Records drawn from a dataset:
=== Section Start ===

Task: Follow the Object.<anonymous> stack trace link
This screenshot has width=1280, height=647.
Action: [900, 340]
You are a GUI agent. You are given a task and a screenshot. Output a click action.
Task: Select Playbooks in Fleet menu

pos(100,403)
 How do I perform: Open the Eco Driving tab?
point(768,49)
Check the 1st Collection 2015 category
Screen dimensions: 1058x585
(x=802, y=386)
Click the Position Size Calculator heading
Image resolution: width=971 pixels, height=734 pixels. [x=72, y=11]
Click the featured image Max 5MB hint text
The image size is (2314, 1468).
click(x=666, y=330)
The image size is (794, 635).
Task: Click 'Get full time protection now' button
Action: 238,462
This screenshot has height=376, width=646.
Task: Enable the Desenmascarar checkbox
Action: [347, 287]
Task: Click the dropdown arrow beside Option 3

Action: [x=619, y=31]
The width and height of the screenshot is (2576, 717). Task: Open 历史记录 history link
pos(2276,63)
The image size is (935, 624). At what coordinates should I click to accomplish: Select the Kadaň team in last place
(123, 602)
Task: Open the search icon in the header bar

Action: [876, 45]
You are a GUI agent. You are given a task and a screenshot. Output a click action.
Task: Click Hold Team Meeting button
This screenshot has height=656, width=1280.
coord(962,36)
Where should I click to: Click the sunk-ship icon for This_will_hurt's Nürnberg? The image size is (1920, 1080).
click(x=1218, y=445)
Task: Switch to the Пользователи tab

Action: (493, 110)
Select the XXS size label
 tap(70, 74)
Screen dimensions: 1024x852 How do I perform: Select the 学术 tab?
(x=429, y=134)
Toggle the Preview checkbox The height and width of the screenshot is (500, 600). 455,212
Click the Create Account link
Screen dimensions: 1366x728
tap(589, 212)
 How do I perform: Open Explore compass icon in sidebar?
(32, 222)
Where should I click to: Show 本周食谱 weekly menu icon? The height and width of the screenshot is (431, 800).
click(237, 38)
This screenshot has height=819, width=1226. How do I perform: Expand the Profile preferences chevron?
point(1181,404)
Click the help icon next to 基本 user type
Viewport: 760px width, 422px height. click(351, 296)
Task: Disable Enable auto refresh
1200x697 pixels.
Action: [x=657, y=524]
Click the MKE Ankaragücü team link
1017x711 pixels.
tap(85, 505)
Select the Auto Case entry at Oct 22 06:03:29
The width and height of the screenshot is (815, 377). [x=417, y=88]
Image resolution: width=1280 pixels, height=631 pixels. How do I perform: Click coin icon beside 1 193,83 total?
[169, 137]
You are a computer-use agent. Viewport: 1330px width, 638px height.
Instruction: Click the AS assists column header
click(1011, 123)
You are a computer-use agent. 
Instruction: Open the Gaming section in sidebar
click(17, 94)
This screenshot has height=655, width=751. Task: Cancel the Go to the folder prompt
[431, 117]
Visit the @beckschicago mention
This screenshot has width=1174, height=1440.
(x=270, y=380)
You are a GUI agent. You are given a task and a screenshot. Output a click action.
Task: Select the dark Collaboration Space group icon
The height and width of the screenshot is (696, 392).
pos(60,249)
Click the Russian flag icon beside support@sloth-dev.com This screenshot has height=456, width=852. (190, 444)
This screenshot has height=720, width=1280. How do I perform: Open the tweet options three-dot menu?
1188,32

=== Section End ===

**Task details:** Give again, word for word, every line from the one holding "Visit the @beckschicago mention" to the end of the data.

**Answer to the exercise:**
Visit the @beckschicago mention
This screenshot has width=1174, height=1440.
(x=270, y=380)
You are a GUI agent. You are given a task and a screenshot. Output a click action.
Task: Select the dark Collaboration Space group icon
The height and width of the screenshot is (696, 392).
pos(60,249)
Click the Russian flag icon beside support@sloth-dev.com This screenshot has height=456, width=852. (190, 444)
This screenshot has height=720, width=1280. How do I perform: Open the tweet options three-dot menu?
1188,32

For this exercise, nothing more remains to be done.